*What the task requires*. Tally the lines of the records below that include the word "will", and write down only that tally.

*Supplied entries*.

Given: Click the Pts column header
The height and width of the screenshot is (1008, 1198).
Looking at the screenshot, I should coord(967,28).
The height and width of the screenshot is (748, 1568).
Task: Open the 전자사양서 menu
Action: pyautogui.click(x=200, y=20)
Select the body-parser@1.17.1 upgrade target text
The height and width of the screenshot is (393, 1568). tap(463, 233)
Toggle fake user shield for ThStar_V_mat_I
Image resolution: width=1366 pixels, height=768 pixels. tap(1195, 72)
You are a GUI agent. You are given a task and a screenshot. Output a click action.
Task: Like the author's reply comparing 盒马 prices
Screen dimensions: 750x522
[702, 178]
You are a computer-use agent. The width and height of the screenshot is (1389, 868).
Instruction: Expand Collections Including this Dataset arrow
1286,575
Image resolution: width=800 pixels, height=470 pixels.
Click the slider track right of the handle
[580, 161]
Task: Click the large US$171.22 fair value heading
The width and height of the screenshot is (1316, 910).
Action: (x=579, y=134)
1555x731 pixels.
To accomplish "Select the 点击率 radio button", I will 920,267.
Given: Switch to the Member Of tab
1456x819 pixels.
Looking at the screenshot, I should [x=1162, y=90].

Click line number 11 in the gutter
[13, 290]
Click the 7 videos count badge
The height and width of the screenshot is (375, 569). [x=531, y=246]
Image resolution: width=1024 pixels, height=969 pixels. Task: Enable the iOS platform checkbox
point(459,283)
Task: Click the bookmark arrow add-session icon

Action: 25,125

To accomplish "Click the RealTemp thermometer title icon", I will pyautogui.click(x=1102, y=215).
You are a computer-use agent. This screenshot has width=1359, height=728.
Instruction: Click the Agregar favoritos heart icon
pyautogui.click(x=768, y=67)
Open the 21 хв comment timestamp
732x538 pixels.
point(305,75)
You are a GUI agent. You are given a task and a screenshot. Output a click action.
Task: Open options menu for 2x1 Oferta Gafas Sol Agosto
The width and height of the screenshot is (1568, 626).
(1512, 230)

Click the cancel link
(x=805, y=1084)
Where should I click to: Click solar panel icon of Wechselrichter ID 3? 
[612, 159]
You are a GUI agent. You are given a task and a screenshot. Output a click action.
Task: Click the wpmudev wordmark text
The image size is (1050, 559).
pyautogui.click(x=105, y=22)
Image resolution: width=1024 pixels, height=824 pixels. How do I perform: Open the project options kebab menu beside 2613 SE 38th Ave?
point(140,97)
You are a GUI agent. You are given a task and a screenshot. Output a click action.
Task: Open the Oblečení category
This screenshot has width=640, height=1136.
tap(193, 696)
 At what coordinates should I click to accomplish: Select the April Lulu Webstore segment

*Output of the task*. 2